Instructions for the task — Look through the entries below and return all lines including the word "computer".

******************************

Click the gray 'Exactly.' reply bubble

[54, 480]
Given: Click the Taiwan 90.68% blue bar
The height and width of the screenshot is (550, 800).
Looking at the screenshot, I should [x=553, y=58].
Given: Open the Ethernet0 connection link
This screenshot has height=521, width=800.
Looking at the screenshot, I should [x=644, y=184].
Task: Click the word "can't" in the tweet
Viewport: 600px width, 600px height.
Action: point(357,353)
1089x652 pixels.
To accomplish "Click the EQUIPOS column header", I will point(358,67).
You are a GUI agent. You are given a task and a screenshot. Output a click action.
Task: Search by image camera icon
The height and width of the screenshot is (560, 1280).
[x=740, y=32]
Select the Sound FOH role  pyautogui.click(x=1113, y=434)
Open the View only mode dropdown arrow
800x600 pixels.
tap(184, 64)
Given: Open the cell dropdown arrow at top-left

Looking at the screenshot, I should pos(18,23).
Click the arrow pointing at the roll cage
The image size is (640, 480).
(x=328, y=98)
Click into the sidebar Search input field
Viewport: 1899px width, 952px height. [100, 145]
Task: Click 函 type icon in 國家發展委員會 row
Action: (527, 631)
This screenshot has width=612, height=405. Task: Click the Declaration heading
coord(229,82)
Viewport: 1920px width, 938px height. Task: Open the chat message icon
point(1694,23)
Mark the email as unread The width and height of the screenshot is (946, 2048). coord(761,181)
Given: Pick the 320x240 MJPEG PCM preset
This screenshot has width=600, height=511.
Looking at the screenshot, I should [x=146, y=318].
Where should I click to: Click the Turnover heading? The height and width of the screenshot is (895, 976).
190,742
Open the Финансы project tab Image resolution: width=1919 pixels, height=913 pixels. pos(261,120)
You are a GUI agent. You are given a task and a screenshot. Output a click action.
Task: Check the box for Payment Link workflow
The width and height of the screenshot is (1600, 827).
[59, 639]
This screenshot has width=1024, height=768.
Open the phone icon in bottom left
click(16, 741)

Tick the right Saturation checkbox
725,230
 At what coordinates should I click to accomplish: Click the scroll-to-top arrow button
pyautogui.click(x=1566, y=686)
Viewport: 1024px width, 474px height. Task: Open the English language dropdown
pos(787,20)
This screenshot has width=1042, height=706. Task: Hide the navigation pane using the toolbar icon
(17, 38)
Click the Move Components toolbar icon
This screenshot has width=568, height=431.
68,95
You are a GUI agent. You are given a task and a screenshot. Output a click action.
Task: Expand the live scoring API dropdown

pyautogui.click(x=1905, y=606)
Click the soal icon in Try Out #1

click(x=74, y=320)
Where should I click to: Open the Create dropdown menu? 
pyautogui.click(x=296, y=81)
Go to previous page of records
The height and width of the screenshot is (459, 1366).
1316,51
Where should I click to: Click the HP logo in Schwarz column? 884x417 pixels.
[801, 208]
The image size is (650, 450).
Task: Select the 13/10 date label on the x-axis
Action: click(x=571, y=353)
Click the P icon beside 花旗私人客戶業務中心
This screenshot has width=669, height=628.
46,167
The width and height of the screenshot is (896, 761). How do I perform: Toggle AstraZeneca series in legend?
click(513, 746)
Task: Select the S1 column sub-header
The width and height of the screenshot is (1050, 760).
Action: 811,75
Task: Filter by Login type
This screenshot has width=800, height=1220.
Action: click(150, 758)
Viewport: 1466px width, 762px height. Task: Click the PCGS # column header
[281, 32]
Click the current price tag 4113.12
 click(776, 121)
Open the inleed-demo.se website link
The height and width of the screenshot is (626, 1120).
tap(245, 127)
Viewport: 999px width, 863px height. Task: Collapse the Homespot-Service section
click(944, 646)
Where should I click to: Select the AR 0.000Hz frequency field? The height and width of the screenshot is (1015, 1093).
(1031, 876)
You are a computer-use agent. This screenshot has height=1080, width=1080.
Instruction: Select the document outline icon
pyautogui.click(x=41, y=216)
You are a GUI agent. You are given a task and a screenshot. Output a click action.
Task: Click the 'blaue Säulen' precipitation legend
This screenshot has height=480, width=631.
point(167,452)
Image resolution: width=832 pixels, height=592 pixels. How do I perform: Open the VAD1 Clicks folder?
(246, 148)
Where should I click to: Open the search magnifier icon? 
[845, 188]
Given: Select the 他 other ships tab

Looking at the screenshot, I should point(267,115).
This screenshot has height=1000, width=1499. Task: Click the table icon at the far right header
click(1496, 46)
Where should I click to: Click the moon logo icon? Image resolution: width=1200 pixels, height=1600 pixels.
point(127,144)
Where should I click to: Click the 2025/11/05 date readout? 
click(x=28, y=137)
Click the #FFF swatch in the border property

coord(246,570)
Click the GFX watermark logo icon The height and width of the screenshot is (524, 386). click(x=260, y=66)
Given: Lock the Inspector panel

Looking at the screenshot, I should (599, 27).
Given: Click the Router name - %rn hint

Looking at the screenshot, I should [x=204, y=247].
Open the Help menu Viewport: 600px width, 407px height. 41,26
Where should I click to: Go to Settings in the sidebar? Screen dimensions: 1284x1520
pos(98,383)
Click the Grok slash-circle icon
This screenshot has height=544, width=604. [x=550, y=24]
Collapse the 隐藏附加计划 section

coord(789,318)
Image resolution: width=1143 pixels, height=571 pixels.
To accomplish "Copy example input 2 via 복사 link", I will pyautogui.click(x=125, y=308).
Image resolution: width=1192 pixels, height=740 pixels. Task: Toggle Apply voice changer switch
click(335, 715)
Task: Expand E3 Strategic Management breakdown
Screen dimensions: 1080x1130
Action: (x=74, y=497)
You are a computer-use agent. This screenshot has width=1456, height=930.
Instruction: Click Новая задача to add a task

******************************

Task result —
You are a computer-use agent. This screenshot has height=1080, width=1080.
You are a computer-use agent. This screenshot has width=1456, height=930.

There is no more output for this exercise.